→ **Exercise input**:
_ _ _

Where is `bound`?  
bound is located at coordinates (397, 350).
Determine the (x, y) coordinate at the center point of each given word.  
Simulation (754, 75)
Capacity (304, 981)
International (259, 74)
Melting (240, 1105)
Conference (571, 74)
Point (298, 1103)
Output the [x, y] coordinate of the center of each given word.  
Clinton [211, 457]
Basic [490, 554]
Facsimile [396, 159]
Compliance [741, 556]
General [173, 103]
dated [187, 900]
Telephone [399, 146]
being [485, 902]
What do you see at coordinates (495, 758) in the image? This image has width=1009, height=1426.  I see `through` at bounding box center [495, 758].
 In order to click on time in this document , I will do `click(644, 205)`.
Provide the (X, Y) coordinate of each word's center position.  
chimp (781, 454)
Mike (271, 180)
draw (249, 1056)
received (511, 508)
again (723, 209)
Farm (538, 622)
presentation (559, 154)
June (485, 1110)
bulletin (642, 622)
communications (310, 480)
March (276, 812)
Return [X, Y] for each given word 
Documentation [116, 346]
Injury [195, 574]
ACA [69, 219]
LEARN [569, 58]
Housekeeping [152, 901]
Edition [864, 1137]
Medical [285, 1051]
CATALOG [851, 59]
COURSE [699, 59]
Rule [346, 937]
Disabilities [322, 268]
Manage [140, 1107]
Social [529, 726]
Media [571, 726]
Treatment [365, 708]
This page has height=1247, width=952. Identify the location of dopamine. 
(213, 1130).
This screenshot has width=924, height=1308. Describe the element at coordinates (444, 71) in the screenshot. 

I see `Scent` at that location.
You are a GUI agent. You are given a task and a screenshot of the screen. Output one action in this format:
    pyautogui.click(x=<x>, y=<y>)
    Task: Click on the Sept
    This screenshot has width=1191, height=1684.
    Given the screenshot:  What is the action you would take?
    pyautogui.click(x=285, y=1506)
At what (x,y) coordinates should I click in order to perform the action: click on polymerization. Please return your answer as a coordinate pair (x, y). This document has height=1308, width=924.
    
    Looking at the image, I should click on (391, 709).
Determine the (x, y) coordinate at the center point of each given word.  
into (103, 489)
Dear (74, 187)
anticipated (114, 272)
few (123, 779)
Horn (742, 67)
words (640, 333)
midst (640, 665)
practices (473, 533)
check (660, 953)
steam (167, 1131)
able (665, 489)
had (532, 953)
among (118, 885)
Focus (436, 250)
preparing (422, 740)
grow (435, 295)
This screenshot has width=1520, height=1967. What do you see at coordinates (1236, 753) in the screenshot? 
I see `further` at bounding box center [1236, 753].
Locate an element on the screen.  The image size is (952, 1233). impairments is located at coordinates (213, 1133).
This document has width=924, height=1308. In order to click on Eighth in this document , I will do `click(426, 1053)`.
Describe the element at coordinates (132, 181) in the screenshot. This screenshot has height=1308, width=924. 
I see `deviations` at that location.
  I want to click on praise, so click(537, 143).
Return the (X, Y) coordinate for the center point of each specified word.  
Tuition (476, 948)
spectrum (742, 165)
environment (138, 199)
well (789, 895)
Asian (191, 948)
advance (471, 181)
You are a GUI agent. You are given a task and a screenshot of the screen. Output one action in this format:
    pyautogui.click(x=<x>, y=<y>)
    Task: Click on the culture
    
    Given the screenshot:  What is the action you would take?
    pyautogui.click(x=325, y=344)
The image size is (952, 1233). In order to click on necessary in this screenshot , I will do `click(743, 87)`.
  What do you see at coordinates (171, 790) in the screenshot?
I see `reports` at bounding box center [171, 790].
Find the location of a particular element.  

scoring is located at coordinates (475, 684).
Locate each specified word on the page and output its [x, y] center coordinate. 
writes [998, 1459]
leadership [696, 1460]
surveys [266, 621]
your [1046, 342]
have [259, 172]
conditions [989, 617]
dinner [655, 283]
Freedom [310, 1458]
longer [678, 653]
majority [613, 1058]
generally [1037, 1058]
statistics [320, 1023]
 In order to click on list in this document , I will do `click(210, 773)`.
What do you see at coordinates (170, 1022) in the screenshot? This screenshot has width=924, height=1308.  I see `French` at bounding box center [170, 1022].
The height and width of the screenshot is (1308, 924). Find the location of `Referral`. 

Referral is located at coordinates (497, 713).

_ _ _

→ **Problem**: Recast the stretch of the items above, from the line containing "leadership [696, 1460]" through the end of the items, as a Markdown table with the columns Row and Line. Give each nonblank line its own numbered row.

→ **Exercise solution**:
| Row | Line |
|---|---|
| 1 | leadership [696, 1460] |
| 2 | surveys [266, 621] |
| 3 | your [1046, 342] |
| 4 | have [259, 172] |
| 5 | conditions [989, 617] |
| 6 | dinner [655, 283] |
| 7 | Freedom [310, 1458] |
| 8 | longer [678, 653] |
| 9 | majority [613, 1058] |
| 10 | generally [1037, 1058] |
| 11 | statistics [320, 1023] |
| 12 |  In order to click on list in this document , I will do `click(210, 773)`. |
| 13 | What do you see at coordinates (170, 1022) in the screenshot? This screenshot has width=924, height=1308.  I see `French` at bounding box center [170, 1022]. |
| 14 | The height and width of the screenshot is (1308, 924). Find the location of `Referral`.  |
| 15 | Referral is located at coordinates (497, 713). |